ABC Guide H

Published on 19 January 2015

COMPILED BY JOEL TAN

HOKKIEN HUAY KUAN

The Singapore Hokkien Huay Kuan is a cultural and educational foundation set up in 1840 to preserve Chinese language and culture in Singapore and around the region. In 1987 the foundation opened its Arts and Cultural Troupe, providing arts education to children. It began by offering Singapore’s first Mandarin speech and drama classes. In following years, it opened the Children Performance Troupe to offer training and performance opportunities in Chinese dance and theatre. Today, the foundation houses three performing troupes: a children’s performing troupe, a youth performing troupe and a dance troupe. It has a network of about 2,000 students studying a variety of subjects including Chinese languages, calligraphy and other traditional Chinese arts.

 (Illustration Jimmy Lee)

DAMIEN HIRST

Damien Hirst has become synonymous with a polarising brand of Modern Art that art lovers either hail as subversive and innovative or flashy and ultimately, meaningless.
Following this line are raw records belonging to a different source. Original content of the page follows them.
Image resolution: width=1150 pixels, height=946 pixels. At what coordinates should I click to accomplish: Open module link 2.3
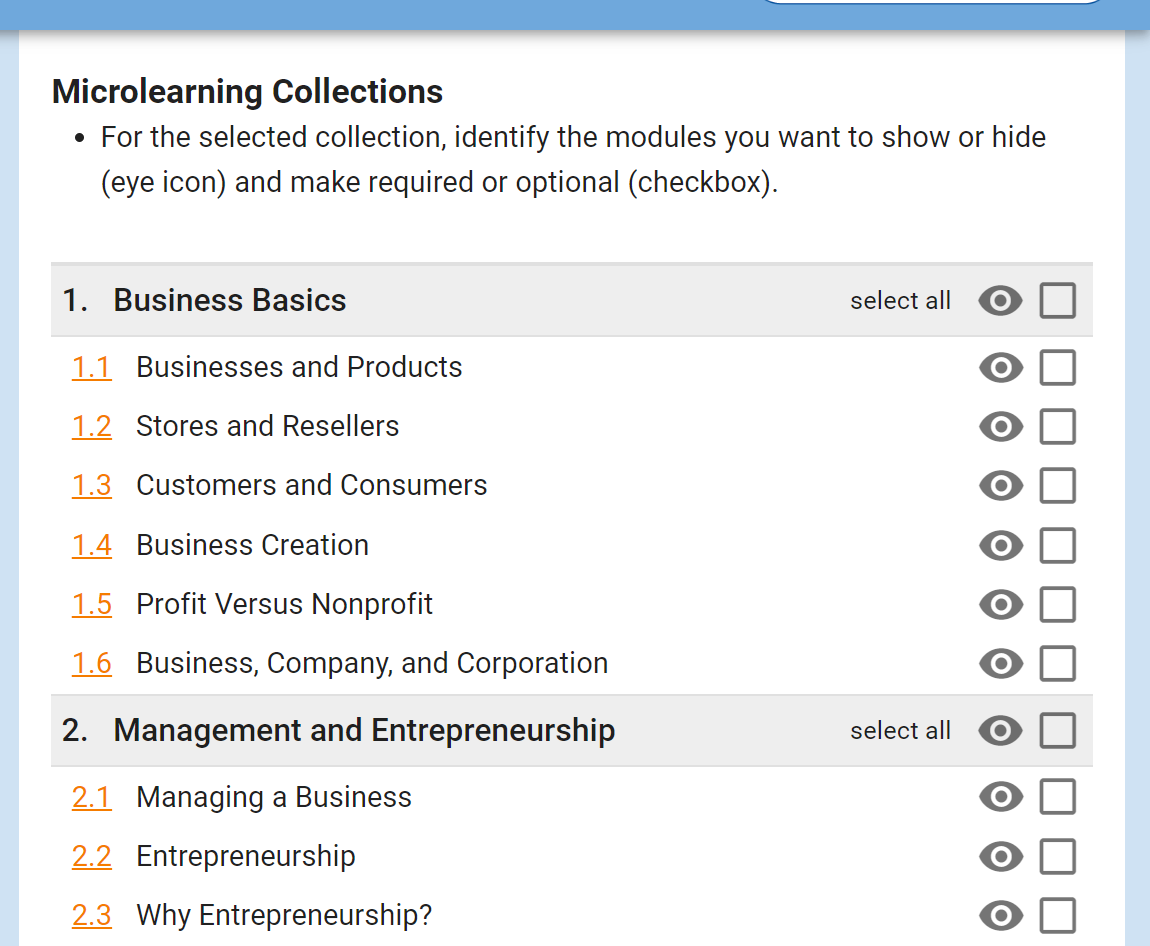click(x=92, y=915)
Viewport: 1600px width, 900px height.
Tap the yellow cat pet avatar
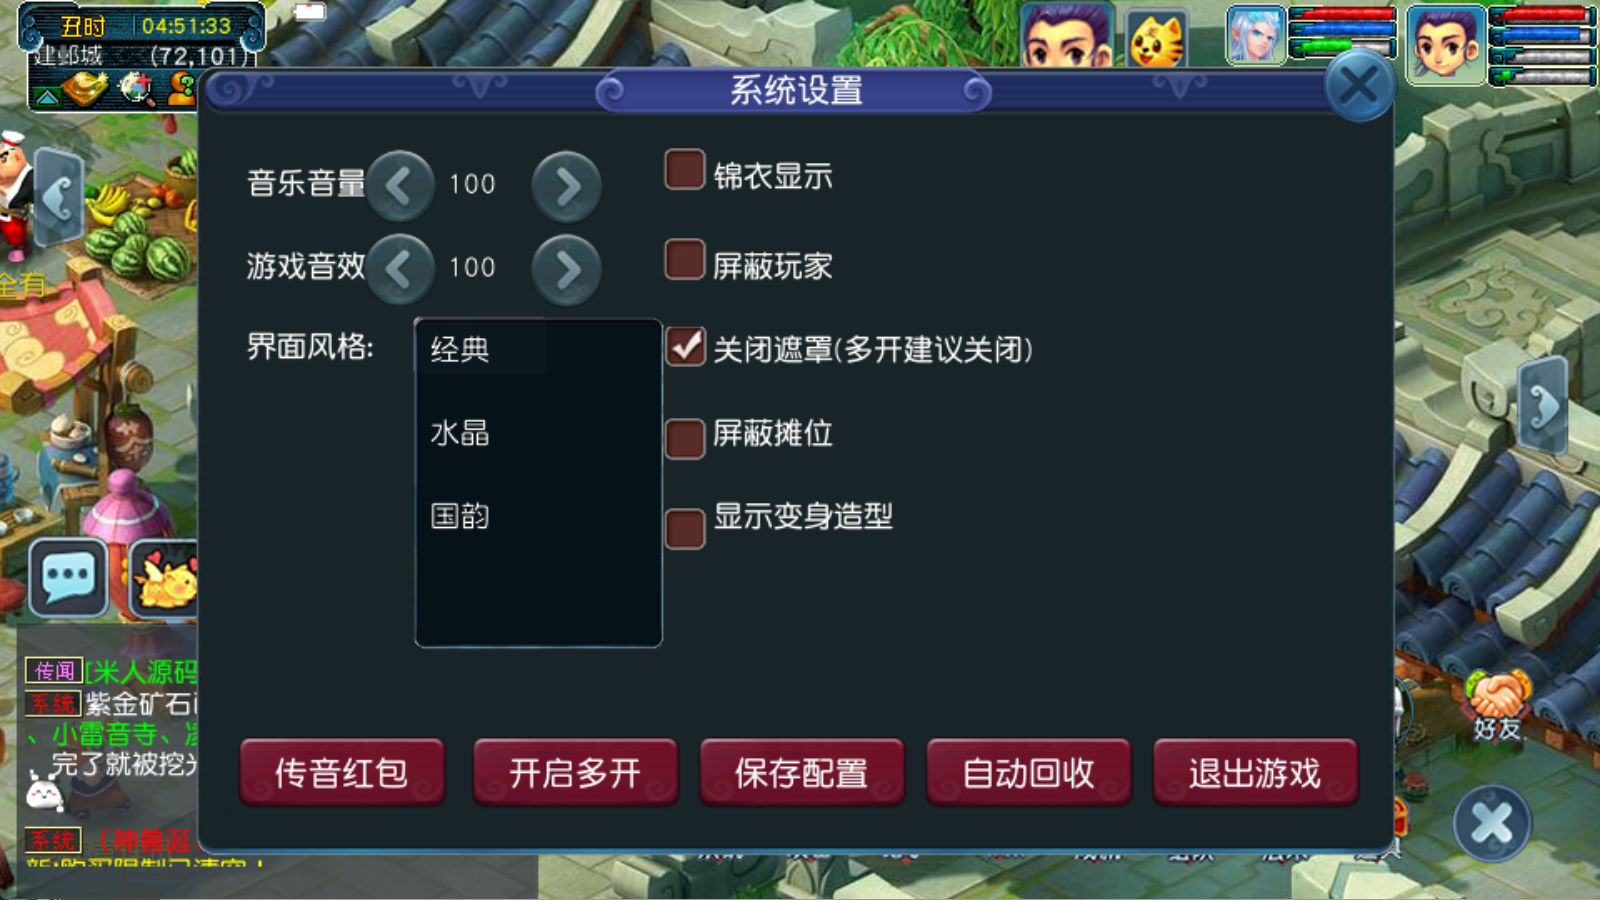(1156, 39)
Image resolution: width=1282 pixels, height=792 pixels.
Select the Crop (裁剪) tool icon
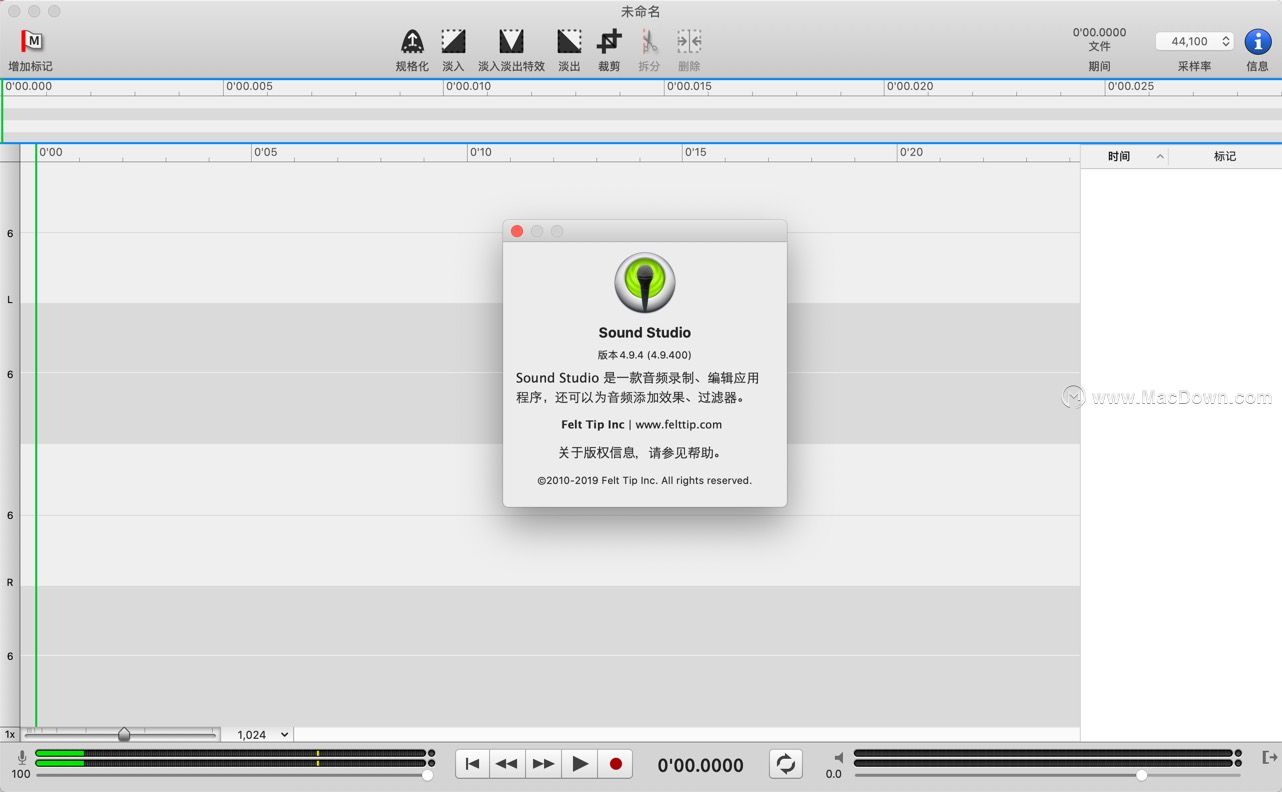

The English artist and art collector gained recognition in the 1990s together with other visual artists who, collectively, were dubbed the Young British Artists. The group was notorious for their brash lifestyles, bold innovative work and neo-Bohemianism, although Hirst himself is reportedly one of the United Kingdom’s richest artists.

A great deal of Hirst’s work is preoccupied with death and mortality — he is particularly famous for his series of conceptual artworks that use preserved animal carcasses as material. His controversial break-out piece, Physical Impossibility of Death in the Mind of Someone Living (1991), is a minimalistic work that features a dead tiger shark preserved in a tank of formaldehyde. It has since become a symbol of Modern British art worldwide and the target of heated arguments about what constitutes art. Recent works include For the Love of God (2007), a celebrated diamond-studded skull, a platinum cast of an actual 18th-century specimen.

HAN SAI POR

You’ve very likely seen Singaporean sculptor Han Sai Por’s work about town. Granite and marble are hewn into larger-than-life organic shapes — seeds, fruits and other embodiments of what Han describes as sculpture bursting with a life force of its own. A recipient of the 1995 Cultural Medallion for Art, Han is a celebrated sculptor whose work has travelled the globe. Crafting with organic materials like stone and wood, her creations have a strong focus on Man’s deep entrenchment in the natural world.

A graduate of the Nanyang Academy of Fine Arts, the Wolverhampton College of Art and Lincoln University, Han has been a full-time artist since 1997. She was the founding president of Singapore’s Sculpture Society and remains an honorary member. Her famous ‘Seed Series’ (1998) and ‘Seeds’ (2006) can be seen on the grounds of The Esplanade and the National Museum of Singapore respectively.